The emerging world order is thus not a multipolar world, but a multiplex world. It is a world of multiple modernities, where Western liberal modernity (and its preferred pathways to economic development and governance) is only a part of what is on offer. A multiplex world is like a multiplex cinema—one that gives its audience a choice of various movies, actors, directors, and plots all under the same roof. Trump and Brexit have shown that there are serious variations and differences in the script of world order even within the West—not just between the West and the rest, as is commonly assumed. At the same time, a multiplex world is a world of interconnectedness and interdependence. It is not a singular global order, liberal or otherwise, but a complex of crosscutting, if not competing, international orders and globalisms .
It is interesting to think that such fragmentation of power might actually result in more stability. While benevolent hegemons are great at upholding order, they subject the system to sharp transition effects (be it the Soviet Union imploding or Nixon getting the boot).

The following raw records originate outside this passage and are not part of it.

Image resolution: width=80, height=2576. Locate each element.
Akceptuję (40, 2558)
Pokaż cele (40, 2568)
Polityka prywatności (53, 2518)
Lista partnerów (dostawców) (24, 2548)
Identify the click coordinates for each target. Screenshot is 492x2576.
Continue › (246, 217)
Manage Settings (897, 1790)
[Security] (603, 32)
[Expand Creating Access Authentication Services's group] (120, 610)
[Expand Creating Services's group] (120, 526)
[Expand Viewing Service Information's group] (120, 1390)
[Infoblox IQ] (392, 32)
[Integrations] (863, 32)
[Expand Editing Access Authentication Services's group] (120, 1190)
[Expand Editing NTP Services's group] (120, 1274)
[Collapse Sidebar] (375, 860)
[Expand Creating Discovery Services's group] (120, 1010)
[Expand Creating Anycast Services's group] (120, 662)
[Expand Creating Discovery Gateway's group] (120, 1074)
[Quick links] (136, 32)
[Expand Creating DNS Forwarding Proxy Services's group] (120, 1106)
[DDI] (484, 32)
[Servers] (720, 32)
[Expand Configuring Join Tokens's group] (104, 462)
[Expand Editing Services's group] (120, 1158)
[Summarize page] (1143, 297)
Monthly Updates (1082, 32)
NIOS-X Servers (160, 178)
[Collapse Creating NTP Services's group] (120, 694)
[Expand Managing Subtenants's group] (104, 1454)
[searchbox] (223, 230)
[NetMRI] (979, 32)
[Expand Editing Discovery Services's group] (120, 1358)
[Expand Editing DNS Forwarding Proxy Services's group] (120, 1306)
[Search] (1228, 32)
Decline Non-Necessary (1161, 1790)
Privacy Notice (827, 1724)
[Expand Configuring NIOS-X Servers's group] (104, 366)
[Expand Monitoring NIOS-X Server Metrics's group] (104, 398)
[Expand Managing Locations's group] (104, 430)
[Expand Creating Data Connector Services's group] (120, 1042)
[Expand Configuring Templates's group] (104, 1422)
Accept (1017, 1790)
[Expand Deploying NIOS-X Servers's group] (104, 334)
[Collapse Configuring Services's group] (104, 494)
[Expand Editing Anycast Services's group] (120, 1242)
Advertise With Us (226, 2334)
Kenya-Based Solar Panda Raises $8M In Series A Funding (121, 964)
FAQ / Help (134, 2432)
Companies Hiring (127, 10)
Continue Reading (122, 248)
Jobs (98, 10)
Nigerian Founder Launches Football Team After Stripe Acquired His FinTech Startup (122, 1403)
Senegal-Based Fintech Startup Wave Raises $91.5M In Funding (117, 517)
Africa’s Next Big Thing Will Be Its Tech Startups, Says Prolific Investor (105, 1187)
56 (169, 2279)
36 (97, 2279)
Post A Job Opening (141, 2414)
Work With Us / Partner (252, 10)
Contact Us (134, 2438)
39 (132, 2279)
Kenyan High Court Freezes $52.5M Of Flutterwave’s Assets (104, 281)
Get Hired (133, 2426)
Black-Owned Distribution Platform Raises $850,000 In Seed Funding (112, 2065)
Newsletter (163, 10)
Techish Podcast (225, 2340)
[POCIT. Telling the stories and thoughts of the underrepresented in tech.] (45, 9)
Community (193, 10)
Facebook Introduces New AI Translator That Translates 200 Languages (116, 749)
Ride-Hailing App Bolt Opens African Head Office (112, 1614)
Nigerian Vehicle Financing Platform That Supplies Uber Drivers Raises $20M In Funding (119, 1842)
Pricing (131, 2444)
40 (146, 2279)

By making the chess game more complex, with many interlocking players of considerable power, it becomes harder to destabilize the whole system. Much like Henry Kissinger argues that the Wesphalian balance of power is the greatest thing ever at maintaining world peace, maybe this is the same thing but with a bunch of non state agents mixed in. Maybe Westphalianism 2.0 is going to work even better because in addition to having a ton more agents and pulverizing power all over (making consolidation and tipping the scales much harder) lots of them are not territorially constrained and thus it’s impossible to make clear cuts in their interests if they were to fight. Maybe Facebook, Tencent, Google, Baidu, Amazon, Alibaba, Microsoft, Apple and Xiaomi would use their massive influence to keep Trump and uncle Xi from nuking each other simply because it would reduce quarterly revenues and they don’t want to risk losing more ground to their chinese/american counterparts. Maybe capitalism will bring us all together, just like it did with China and Taiwan.
Interestingly, he also points that the new world order could be nicer to sidelined countries. There has never been a better time to start your own…
Due to the prominence of China and other emerging powers, the new globalization might also be more respectful of sovereignty, especially compared to the Western-led globalization during the nineteenth and twentieth centuries, which has been associated with colonialism and direct and indirect military intervention to secure Western economic and strategic interests (a long list of examples would include the Suez and numerous interventions in Latin America). This is not to say that emerging powers do not use force or violate sovereignty. With its growing overseas investments, China will be tempted to abandon its professed policy of noninterference and to use force or coercion in support of its economic and strategic goals. But in line with the outlooks of the emerging powers, the new globalization is likely to be more economic and less political or ideological (especially compared to the West’s promotion of democracy and human rights).